## GIVEN RECORDS
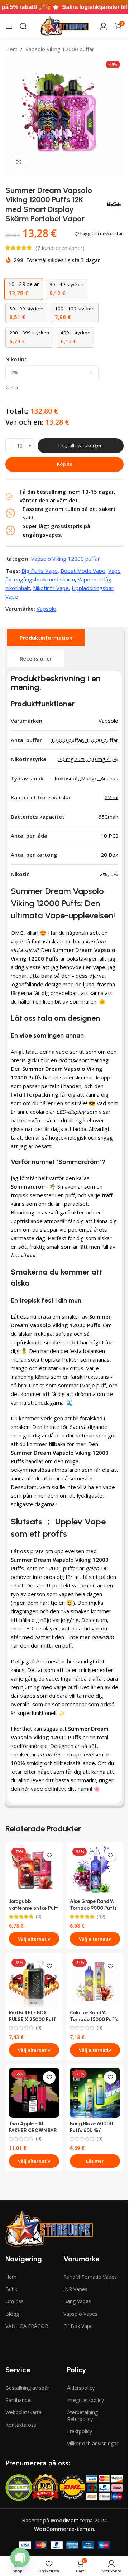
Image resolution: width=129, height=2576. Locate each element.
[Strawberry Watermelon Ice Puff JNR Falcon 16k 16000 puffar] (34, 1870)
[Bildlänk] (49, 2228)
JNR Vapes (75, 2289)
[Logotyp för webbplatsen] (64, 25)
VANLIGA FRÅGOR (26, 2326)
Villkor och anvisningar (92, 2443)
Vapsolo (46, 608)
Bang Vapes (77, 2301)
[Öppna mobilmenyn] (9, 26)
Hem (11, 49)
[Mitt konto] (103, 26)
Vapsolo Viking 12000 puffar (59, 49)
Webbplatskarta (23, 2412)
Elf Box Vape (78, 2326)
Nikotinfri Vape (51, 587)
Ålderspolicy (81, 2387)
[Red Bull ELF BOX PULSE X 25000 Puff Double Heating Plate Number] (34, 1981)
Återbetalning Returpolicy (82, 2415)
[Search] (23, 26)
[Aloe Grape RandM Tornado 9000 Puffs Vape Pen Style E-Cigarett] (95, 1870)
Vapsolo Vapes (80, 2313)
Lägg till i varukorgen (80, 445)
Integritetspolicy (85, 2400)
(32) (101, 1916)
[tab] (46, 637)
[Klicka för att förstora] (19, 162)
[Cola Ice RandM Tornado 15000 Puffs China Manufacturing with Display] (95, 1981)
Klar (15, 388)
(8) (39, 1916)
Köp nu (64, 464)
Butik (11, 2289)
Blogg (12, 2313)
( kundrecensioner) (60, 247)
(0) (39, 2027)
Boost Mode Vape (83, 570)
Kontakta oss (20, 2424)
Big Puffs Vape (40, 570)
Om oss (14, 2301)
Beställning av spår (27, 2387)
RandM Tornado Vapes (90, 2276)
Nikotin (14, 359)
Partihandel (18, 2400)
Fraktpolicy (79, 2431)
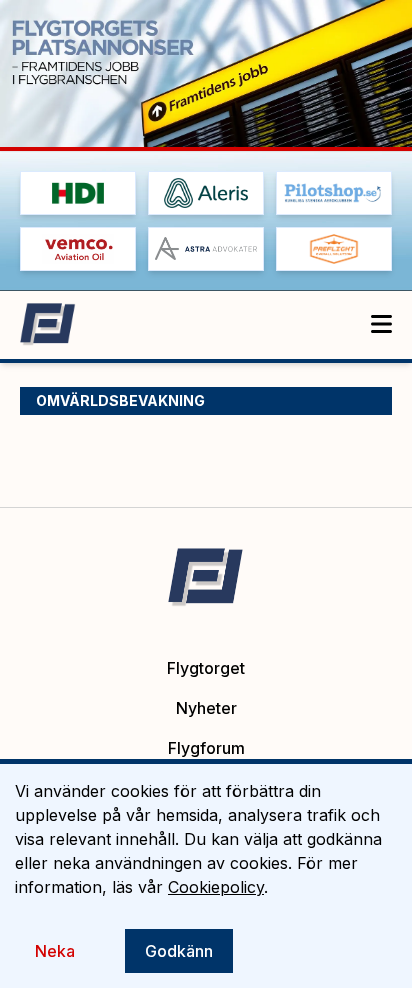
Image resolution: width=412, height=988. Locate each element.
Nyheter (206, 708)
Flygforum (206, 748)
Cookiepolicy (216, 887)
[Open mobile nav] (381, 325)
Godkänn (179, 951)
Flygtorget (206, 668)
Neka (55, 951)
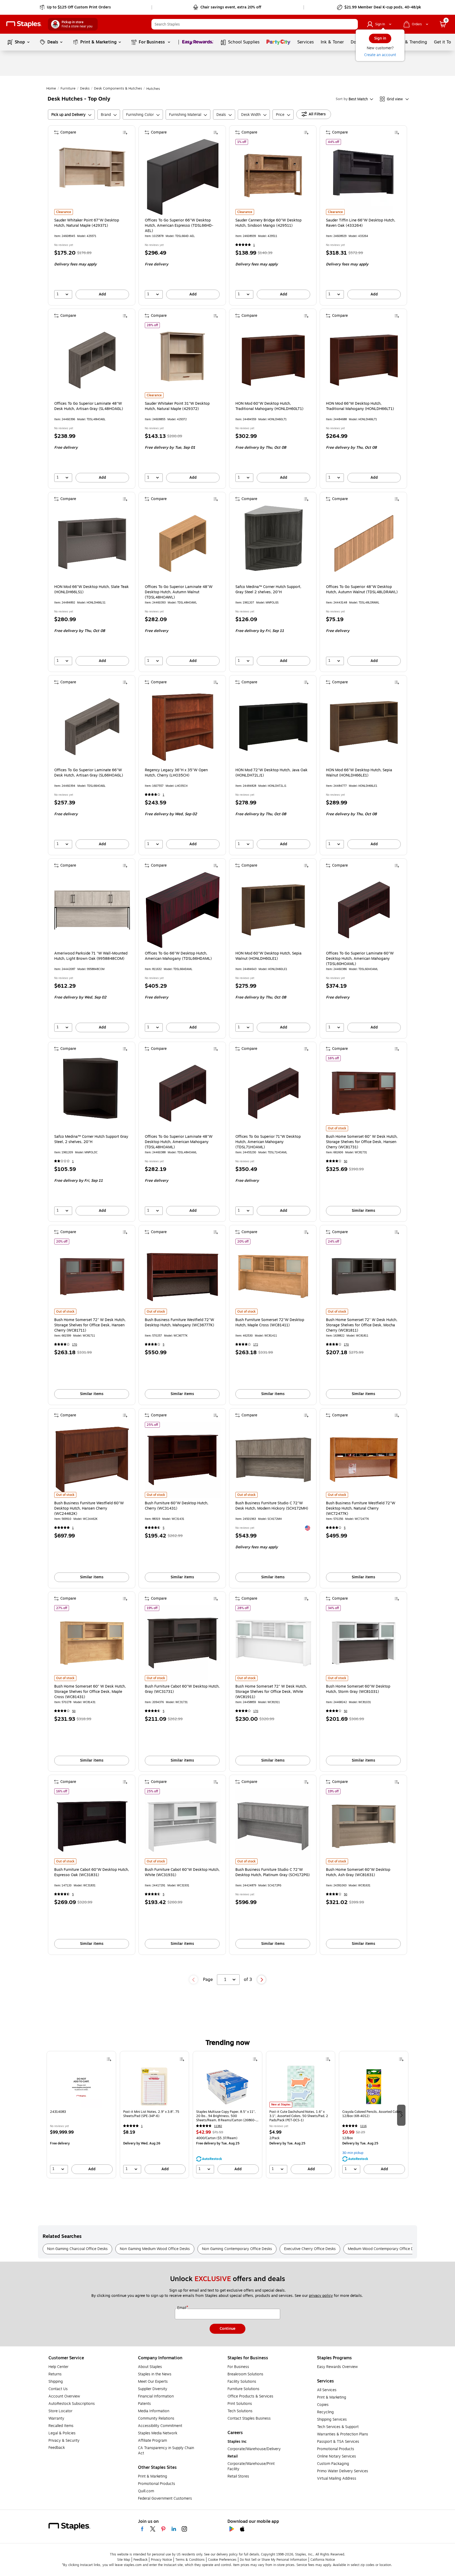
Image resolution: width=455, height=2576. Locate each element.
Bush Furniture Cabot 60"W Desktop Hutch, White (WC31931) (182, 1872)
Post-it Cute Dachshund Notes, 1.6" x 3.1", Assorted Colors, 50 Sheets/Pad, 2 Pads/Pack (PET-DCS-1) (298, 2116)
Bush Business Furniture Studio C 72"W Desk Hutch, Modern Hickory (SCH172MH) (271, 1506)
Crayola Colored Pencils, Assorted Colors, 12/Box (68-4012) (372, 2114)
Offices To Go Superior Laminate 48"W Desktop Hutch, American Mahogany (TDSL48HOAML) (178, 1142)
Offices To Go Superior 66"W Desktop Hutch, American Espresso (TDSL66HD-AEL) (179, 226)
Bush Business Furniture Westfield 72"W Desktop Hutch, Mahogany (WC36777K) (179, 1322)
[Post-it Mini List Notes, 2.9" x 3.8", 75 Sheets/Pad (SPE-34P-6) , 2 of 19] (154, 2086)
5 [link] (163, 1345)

## TASK
What is needed is the exact run of lines from the start of the data through the line with "Fraktpolicy (79, 2431)", both ends included, minus the pictures.

## SOLUTION
Image resolution: width=129, height=2576. Locate each element.
[Strawberry Watermelon Ice Puff JNR Falcon 16k 16000 puffar] (34, 1870)
[Bildlänk] (49, 2228)
JNR Vapes (75, 2289)
[Logotyp för webbplatsen] (64, 25)
VANLIGA FRÅGOR (26, 2326)
Villkor och anvisningar (92, 2443)
Vapsolo (46, 608)
Bang Vapes (77, 2301)
[Öppna mobilmenyn] (9, 26)
Hem (11, 49)
[Mitt konto] (103, 26)
Vapsolo Viking 12000 puffar (59, 49)
Webbplatskarta (23, 2412)
Elf Box Vape (78, 2326)
Nikotinfri Vape (51, 587)
Ålderspolicy (81, 2387)
[Red Bull ELF BOX PULSE X 25000 Puff Double Heating Plate Number] (34, 1981)
Återbetalning Returpolicy (82, 2415)
[Search] (23, 26)
[Aloe Grape RandM Tornado 9000 Puffs Vape Pen Style E-Cigarett] (95, 1870)
Vapsolo Vapes (80, 2313)
Lägg till i varukorgen (80, 445)
Integritetspolicy (85, 2400)
(32) (101, 1916)
[tab] (46, 637)
[Klicka för att förstora] (19, 162)
[Cola Ice RandM Tornado 15000 Puffs China Manufacturing with Display] (95, 1981)
Klar (15, 388)
(8) (39, 1916)
Köp nu (64, 464)
Butik (11, 2289)
Blogg (12, 2313)
( kundrecensioner) (60, 247)
(0) (39, 2027)
Boost Mode Vape (83, 570)
Kontakta oss (20, 2424)
Big Puffs Vape (40, 570)
Om oss (14, 2301)
Beställning av spår (27, 2387)
RandM Tornado Vapes (90, 2276)
Nikotin (14, 359)
Partihandel (18, 2400)
Fraktpolicy (79, 2431)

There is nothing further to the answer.